● Action item
Only the lines from the one with "Task: Expand the WINDOWS folder node" to the end of the data, both ends included, should be output, exactly as they stand and without pictures.

● Data supplied
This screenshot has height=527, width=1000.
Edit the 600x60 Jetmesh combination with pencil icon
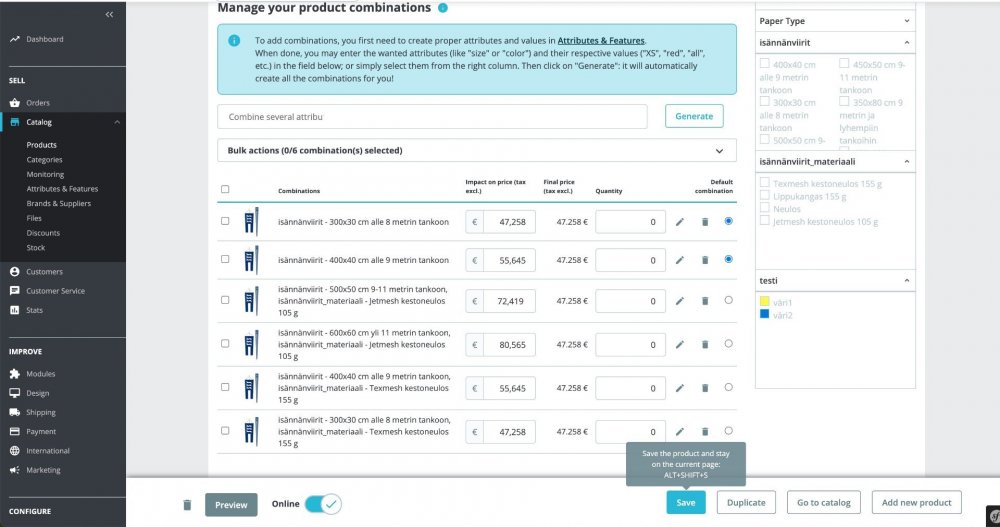[680, 345]
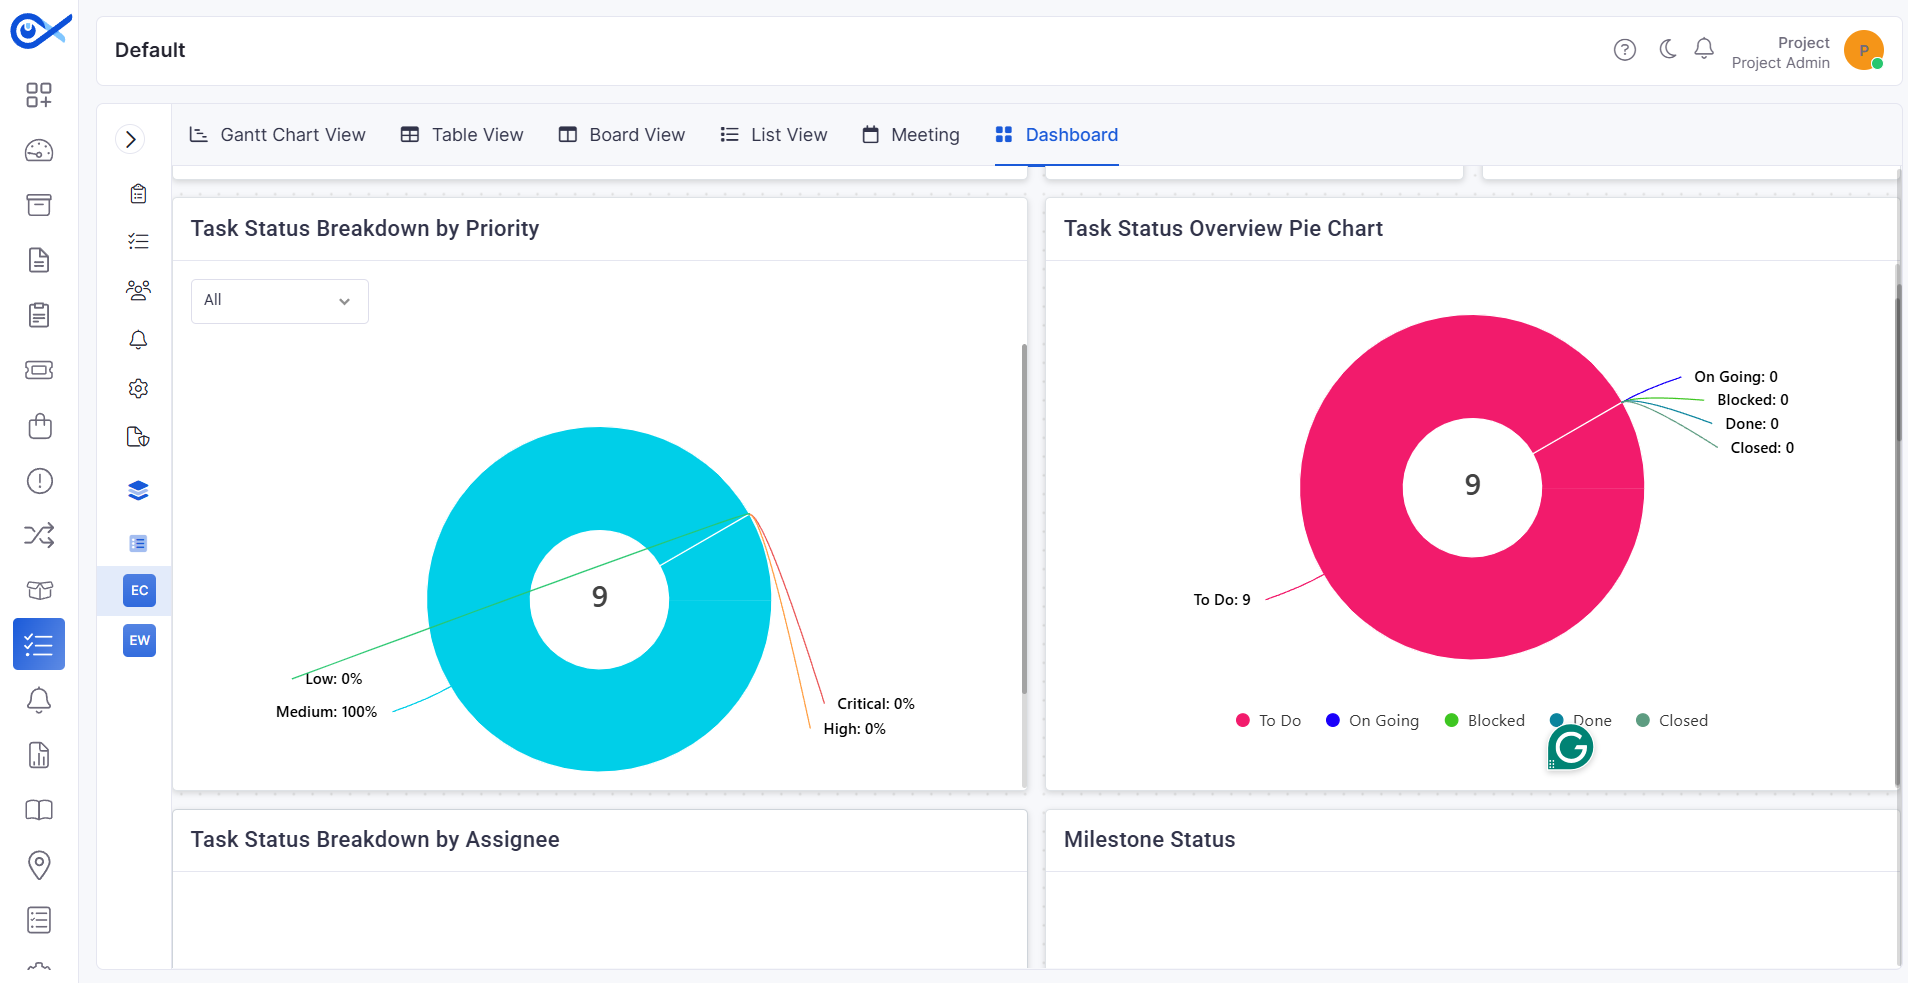
Task: Toggle the Closed legend entry
Action: [1672, 721]
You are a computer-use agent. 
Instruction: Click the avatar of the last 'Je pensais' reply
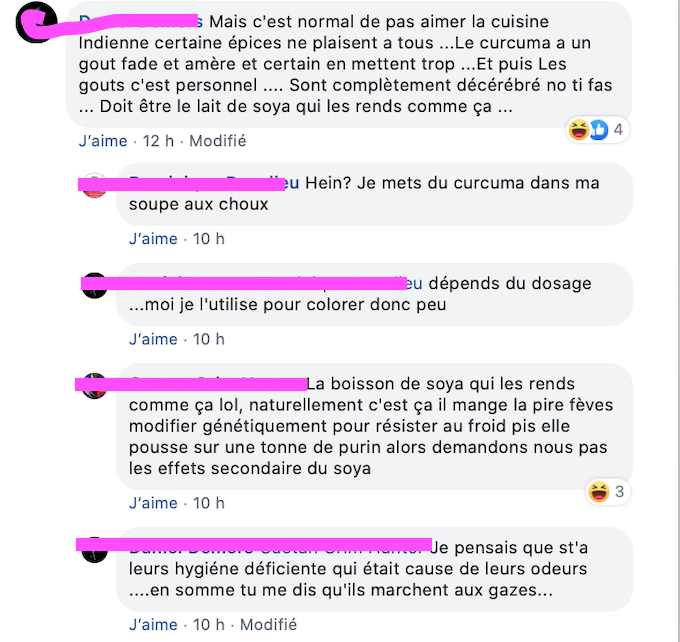point(95,550)
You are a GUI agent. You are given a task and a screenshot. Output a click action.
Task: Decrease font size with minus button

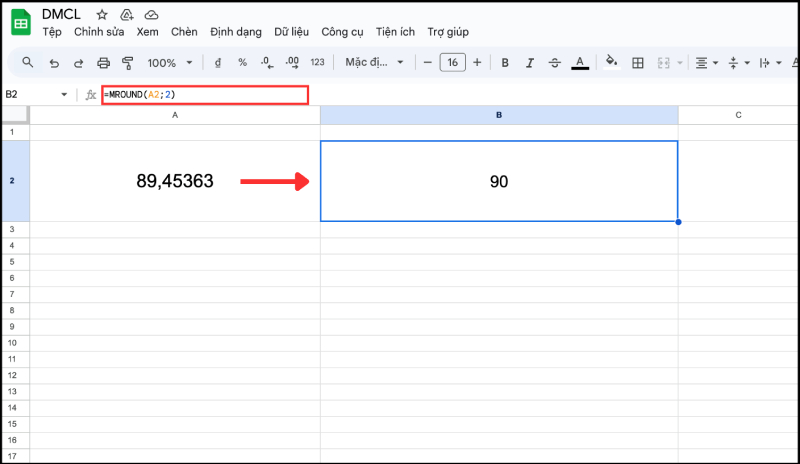click(x=428, y=63)
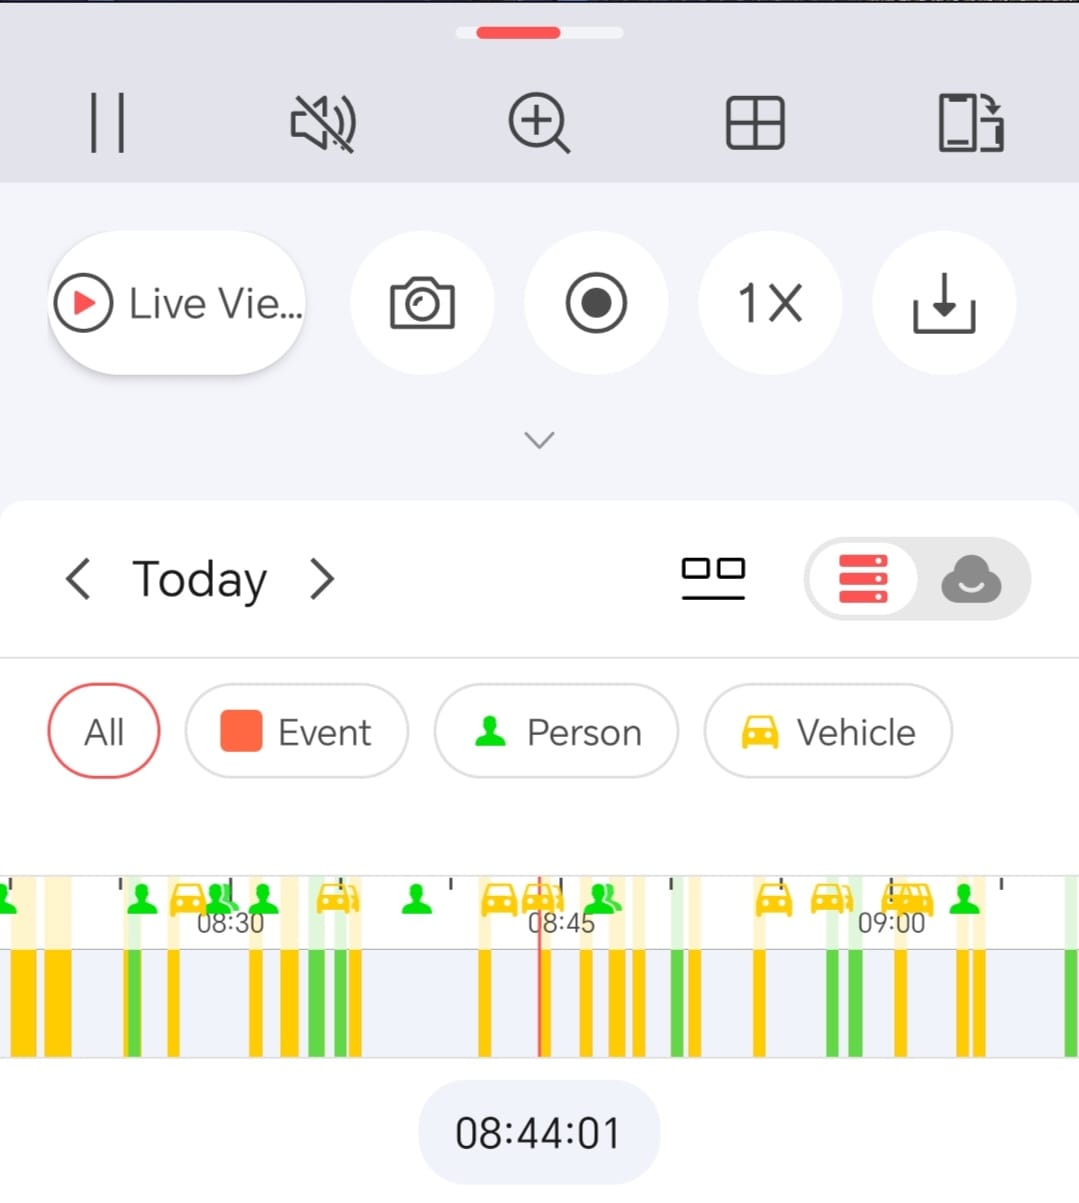Open the Today date picker
The image size is (1079, 1203).
coord(200,579)
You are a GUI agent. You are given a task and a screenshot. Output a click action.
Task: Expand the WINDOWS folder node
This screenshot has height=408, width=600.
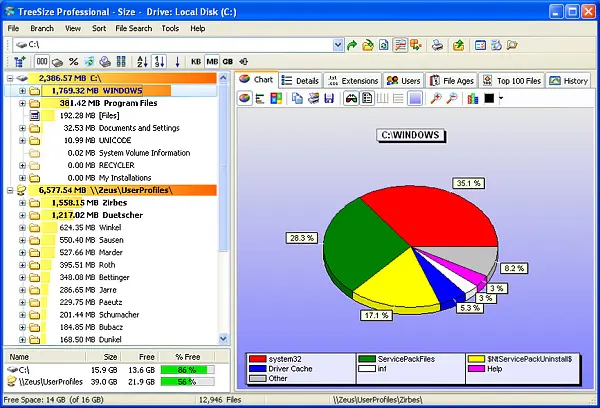(x=22, y=90)
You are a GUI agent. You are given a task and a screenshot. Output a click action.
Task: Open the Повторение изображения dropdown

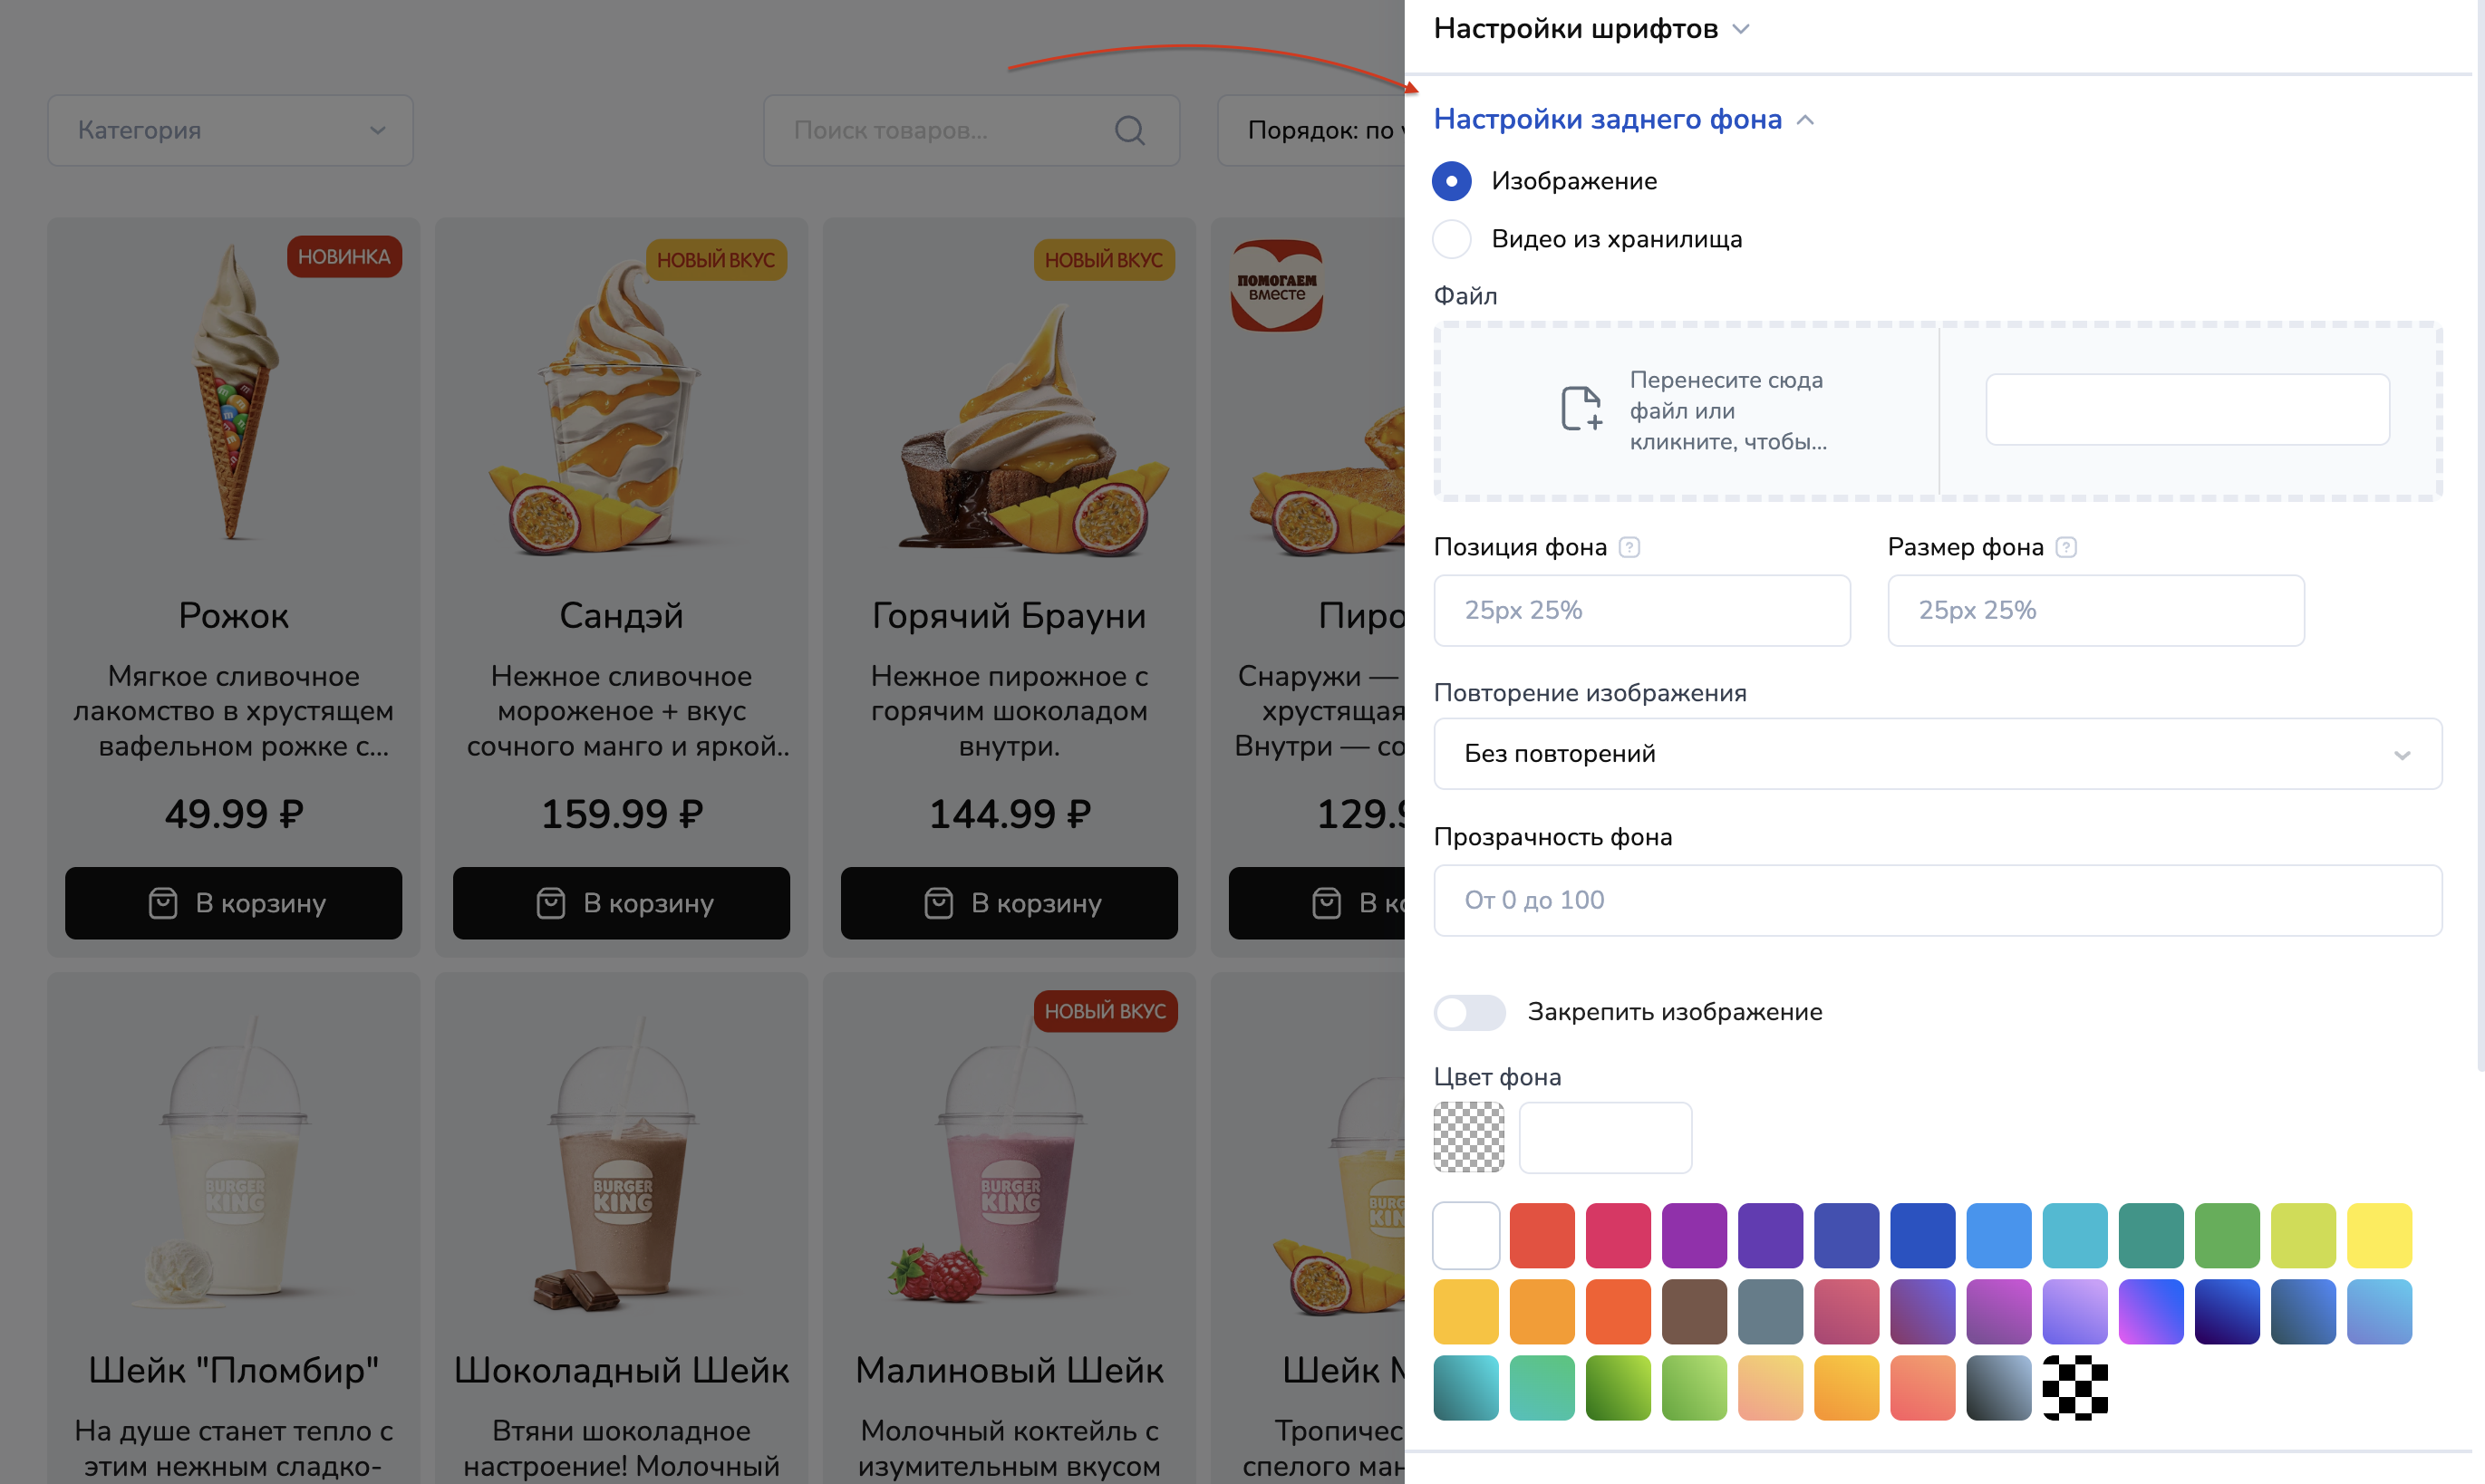(x=1937, y=754)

● Response area
Task: Expand the WINDOWS folder node
This screenshot has height=408, width=600.
(x=22, y=90)
You are a GUI agent. You are given a task and a screenshot. Output a click action.
Task: Open the Повторение изображения dropdown

(x=1937, y=754)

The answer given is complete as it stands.